Mary Beth Hughes
I came to Civitella Ranieri with the firm plan to complete a last section of a novel long underway. I imagined a quiet but palatial room with only the call to the famous dinners to mark the time. Soon the work of my Fellows – their presentations, conversations, studio showings – proved too fascinating, too compelling, and my scheme expanded and shifted ground. I did work on that elusive section of the novel, and began a new story inspired in part by a surprising tale told at dinner.
Pelican Song
I was the kind of thirty year old who had only recently left adolescence behind. I was mostly a modern dancer. I rehearsed, I went to class. I worked the concession stand in an art-movie theater where actors and filmmakers ushered. A novelist with strong powers of concentration manned the ticket booth. I had a studio apartment in Gramercy Park that looked out on an ivied brick wall. When I wanted to get out of the city I would take the bus to visit my mother in central Jersey. My mother was far along into her second marriage. She and her husband built a house in an abandoned peach orchard with the proceeds from the sale of my childhood home and his antique-car-supply boutique. They acted as their own general contractors and saved a lot of money. Now that the house was finished they had their collective eye open for an investment scheme.
           Like the ticket taker, the man my mother married was really a novelist. My mother created an author’s den for him in the upper portion of their beautiful new house. She decorated it with my lost father’s old desk, very attractive and manly with brass inlays, and his leather chair. Everything faced out over the in-ground swimming pool and the putting green, and beyond that to the old orchard and then the woods. Couldn’t be more inspiring, everyone said.
                      My mother, always interested in words, took seriously, in a way lost to the world with my generation, the role of help-mate. She typed her husband’s manuscripts, judiciously editing them as she went along. She served lunch on a tray, left atop a small marble pedestal outside the den door. And she checked the mailbox at the end of the long drive for the latest news from his literary agent. If there was another rejection waiting, she prepared the gentlest delivery.
           At the art-movie theater in the West Village we took failure for granted. In the house in the orchard the stakes were much higher. Each time a rejection letter came, though often flattering, even encouraging, it represented an enormous blow to the whole enterprise.
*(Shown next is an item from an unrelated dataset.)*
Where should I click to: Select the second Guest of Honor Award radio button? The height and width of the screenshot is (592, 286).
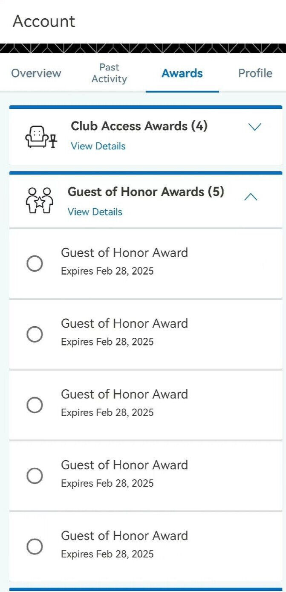click(x=36, y=334)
Even so, I decided to try my own hand at fiction writing. I joined a group. I wrote one-paragraph stories that I liked to read out loud to my mother over her kitchen speakerphone while she was preparing the meals that went upstairs. For Christmas that year, my mother’s husband gave me a lovely, quite serious pen, with a kind note fold inside the box. But at the movie theater no one allowed my mini-stories any more importance than my modern dance performances. My biggest obstacle to respect, however, had to do with men.
           I had an odd figure for a modern dancer. Rubenesque, my composer boyfriend called my body when pressed for compliments. This was long before I found the tiny crimson panties tucked beneath his buckwheat pillow. I also heard him say Rembrandt. My mother, it’s worth noting, took figures very seriously. I often felt this was another feature of her generation, like the typing and the meals on trays. In my time, I believed, a body could be different and still be okay. But when the composer mentioned Botero, I lost confidence.